== Aim of the exercise ==
The data below is to be returned in full and exactly.

[Opening Given records section]

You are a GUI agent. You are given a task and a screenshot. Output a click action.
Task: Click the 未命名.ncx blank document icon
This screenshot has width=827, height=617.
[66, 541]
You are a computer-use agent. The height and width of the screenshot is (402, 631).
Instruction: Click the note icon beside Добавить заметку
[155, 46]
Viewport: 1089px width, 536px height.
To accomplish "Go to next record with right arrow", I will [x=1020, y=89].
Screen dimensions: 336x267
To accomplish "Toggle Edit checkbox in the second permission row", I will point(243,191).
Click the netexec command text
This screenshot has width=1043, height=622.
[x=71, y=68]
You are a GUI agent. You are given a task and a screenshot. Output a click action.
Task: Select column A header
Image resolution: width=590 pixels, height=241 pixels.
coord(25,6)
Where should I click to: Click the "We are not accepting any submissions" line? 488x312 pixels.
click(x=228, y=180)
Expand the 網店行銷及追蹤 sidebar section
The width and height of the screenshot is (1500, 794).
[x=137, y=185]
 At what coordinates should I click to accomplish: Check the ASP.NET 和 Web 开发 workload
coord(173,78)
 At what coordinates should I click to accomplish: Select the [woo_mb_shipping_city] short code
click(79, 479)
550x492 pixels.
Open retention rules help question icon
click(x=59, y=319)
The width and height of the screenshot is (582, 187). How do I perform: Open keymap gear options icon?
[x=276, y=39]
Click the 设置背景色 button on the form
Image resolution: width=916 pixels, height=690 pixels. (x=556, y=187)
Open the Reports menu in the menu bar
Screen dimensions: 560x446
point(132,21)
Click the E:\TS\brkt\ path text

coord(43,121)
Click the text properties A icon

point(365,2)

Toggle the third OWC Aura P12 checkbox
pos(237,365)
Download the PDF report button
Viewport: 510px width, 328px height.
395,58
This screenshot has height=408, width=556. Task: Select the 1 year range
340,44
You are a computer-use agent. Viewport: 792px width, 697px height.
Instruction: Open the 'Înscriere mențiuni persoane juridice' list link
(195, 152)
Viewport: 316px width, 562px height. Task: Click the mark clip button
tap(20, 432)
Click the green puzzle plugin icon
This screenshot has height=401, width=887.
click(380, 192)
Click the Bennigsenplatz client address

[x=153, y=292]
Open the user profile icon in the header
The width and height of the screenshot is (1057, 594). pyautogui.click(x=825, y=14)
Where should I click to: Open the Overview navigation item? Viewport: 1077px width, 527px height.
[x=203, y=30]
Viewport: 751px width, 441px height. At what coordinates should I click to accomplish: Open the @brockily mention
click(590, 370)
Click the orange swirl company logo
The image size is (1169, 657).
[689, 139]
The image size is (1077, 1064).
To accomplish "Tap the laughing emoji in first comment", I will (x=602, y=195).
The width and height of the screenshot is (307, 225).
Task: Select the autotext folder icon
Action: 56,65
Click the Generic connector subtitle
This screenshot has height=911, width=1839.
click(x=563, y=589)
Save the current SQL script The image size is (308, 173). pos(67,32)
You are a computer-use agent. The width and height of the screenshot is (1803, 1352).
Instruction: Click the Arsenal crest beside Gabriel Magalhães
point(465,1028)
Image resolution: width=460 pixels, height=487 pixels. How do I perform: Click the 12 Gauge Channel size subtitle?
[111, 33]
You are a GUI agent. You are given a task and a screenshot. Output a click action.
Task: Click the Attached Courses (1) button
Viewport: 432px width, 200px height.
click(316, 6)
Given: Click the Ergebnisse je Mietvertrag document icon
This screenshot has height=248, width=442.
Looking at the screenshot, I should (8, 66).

[Closing Given records section]

== Task solution ==
You are a GUI agent. You are given a task and a screenshot. Output a click action.
Task: Click the 未命名.ncx blank document icon
This screenshot has width=827, height=617.
[66, 541]
You are a computer-use agent. The height and width of the screenshot is (402, 631).
Instruction: Click the note icon beside Добавить заметку
[155, 46]
Viewport: 1089px width, 536px height.
To accomplish "Go to next record with right arrow", I will [x=1020, y=89].
Screen dimensions: 336x267
To accomplish "Toggle Edit checkbox in the second permission row", I will point(243,191).
Click the netexec command text
This screenshot has width=1043, height=622.
[x=71, y=68]
You are a GUI agent. You are given a task and a screenshot. Output a click action.
Task: Select column A header
Image resolution: width=590 pixels, height=241 pixels.
coord(25,6)
Where should I click to: Click the "We are not accepting any submissions" line? 488x312 pixels.
click(x=228, y=180)
Expand the 網店行銷及追蹤 sidebar section
The width and height of the screenshot is (1500, 794).
[x=137, y=185]
 At what coordinates should I click to accomplish: Check the ASP.NET 和 Web 开发 workload
coord(173,78)
 At what coordinates should I click to accomplish: Select the [woo_mb_shipping_city] short code
click(79, 479)
550x492 pixels.
Open retention rules help question icon
click(x=59, y=319)
The width and height of the screenshot is (582, 187). How do I perform: Open keymap gear options icon?
[x=276, y=39]
Click the 设置背景色 button on the form
Image resolution: width=916 pixels, height=690 pixels. (x=556, y=187)
Open the Reports menu in the menu bar
Screen dimensions: 560x446
point(132,21)
Click the E:\TS\brkt\ path text

coord(43,121)
Click the text properties A icon

point(365,2)

Toggle the third OWC Aura P12 checkbox
pos(237,365)
Download the PDF report button
Viewport: 510px width, 328px height.
395,58
This screenshot has height=408, width=556. Task: Select the 1 year range
340,44
You are a computer-use agent. Viewport: 792px width, 697px height.
Instruction: Open the 'Înscriere mențiuni persoane juridice' list link
(195, 152)
Viewport: 316px width, 562px height. Task: Click the mark clip button
tap(20, 432)
Click the green puzzle plugin icon
This screenshot has height=401, width=887.
click(380, 192)
Click the Bennigsenplatz client address

[x=153, y=292]
Open the user profile icon in the header
The width and height of the screenshot is (1057, 594). pyautogui.click(x=825, y=14)
Where should I click to: Open the Overview navigation item? Viewport: 1077px width, 527px height.
[x=203, y=30]
Viewport: 751px width, 441px height. At what coordinates should I click to accomplish: Open the @brockily mention
click(590, 370)
Click the orange swirl company logo
The image size is (1169, 657).
[689, 139]
The image size is (1077, 1064).
To accomplish "Tap the laughing emoji in first comment", I will (x=602, y=195).
The width and height of the screenshot is (307, 225).
Task: Select the autotext folder icon
Action: 56,65
Click the Generic connector subtitle
This screenshot has height=911, width=1839.
click(x=563, y=589)
Save the current SQL script The image size is (308, 173). pos(67,32)
You are a computer-use agent. The width and height of the screenshot is (1803, 1352).
Instruction: Click the Arsenal crest beside Gabriel Magalhães
point(465,1028)
Image resolution: width=460 pixels, height=487 pixels. How do I perform: Click the 12 Gauge Channel size subtitle?
[111, 33]
You are a GUI agent. You are given a task and a screenshot. Output a click action.
Task: Click the Attached Courses (1) button
Viewport: 432px width, 200px height.
click(316, 6)
Given: Click the Ergebnisse je Mietvertrag document icon
This screenshot has height=248, width=442.
Looking at the screenshot, I should (8, 66).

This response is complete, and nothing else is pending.